Next Generation GPC2-CARs for Medulloblastoma

Project Summary Progress against pediatric solid tumors has stalled. Current standard therapies largely employ dose intensive cytotoxic agents developed in the 1970s and 1980s that incur severe lifelong toxicity and are unable to cure most patients with high-risk, metastatic, recurrent or refractory disease. Medulloblastoma (MB), the most common

malignant brain tumor of childhood epitomizes this reality, since standard therapies are exceedingly toxic and outcomes for patients with metastatic, recurrent or refractory disease remain poor. There is an urgent need for novel, effective targeted therapies for MB. Cerebroglycan (GPC-2) is overexpressed on the cell surface of MB

and is not expressed on normal postnatal tissues rendering it a compelling target for treatment with chimeric antigen receptor (CAR) based therapies.

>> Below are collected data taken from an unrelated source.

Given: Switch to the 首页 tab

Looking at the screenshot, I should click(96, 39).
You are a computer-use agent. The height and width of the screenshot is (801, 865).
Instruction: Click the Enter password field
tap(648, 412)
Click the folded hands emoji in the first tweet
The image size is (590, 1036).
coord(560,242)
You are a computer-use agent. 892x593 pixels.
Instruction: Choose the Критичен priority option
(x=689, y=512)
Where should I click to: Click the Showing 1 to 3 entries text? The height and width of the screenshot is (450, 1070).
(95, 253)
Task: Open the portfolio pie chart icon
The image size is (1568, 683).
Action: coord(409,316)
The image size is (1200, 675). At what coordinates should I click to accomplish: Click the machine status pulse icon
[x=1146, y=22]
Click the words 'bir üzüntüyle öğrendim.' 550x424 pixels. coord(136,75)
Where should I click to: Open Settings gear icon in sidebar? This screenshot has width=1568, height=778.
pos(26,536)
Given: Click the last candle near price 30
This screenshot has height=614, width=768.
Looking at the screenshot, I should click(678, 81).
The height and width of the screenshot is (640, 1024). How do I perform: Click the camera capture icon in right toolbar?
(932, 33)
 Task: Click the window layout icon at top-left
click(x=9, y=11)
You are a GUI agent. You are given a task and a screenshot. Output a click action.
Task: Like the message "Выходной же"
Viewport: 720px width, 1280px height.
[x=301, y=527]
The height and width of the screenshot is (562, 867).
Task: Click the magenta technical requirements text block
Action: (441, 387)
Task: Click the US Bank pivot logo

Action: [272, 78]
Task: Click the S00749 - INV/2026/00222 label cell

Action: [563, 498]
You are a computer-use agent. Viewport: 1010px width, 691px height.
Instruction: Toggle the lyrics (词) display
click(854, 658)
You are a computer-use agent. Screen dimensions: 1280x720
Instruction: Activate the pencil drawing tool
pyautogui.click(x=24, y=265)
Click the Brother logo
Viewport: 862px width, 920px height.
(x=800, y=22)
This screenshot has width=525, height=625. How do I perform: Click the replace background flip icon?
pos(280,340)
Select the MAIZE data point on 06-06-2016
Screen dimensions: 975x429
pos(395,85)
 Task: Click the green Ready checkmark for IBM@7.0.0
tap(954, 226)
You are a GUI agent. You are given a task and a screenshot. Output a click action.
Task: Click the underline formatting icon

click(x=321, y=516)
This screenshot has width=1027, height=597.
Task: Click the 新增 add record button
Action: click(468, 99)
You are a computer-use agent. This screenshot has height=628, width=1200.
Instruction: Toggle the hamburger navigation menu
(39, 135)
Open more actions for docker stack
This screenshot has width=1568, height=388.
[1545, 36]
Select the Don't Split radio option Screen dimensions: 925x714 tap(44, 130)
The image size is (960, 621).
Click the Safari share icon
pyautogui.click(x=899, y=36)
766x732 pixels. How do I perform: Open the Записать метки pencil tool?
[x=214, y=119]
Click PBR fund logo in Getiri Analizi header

CAR based therapies have shown impressive activity in B-cell and plasma cell malignancies, and early signals of activity have been observed with GD2-CAR T cells in children

with diffuse midline glioma and neuroblastoma respectively, providing evidence that CAR T cells can mediate significant activity in pediatric brain tumors and solid tumors. In stringent preclinical models, we demonstrated that an iteratively optimized GPC2-CAR mediated significant antitumor activity in MB and NB, but also observed

late disease recurrence associated with GPC2 downmodulation. Leveraging deep expertise in enhancing the potency of CAR T cells in the Mackall lab, we demonstrated that overexpression of cJUN in GPC2-CAR T cells led to improved long-term disease control against MB and NB without evidence for toxicity. These data align

directly with studies from our lab and others demonstrating that cJUN overexpression lowers the antigen density required for CAR T cell activation, diminishes T cell exhaustion and enhances T cell persistence. Aims 1 and 2 of this Project will define the optimal approach to overexpress cJUN in GPC2-CAR T cells at clinical scale testing

state-of-the-art approaches to co-transduction, viral free gene integration and cell selection to identify the most efficient and reproductible platform for consistently delivering an optimized clinical GPC2.cJUN-CAR product. In Aim 3 we will apply the optimal process to manufacture clinical grade GPC2.cJUN-CAR T cells in Arm B of a

Phase I trial designed to assess the feasibility, safety and efficacy of GPC2.cJUN-CAR T cell therapy against MB. This trial will compare outcomes between patients treated with GPC2-CAR T cells that did not overexpress cJUN who will have previously been enrolled on Arm A. This work will be among the first to test a potency

enhanced CAR T cell therapy for pediatric cancer, will provide valuable information about the promise of GPC2 as a target for MB and will provide preliminary evidence regarding whether cJUN OE can enhance CAR T cell potency without incurring significant toxicity in humans.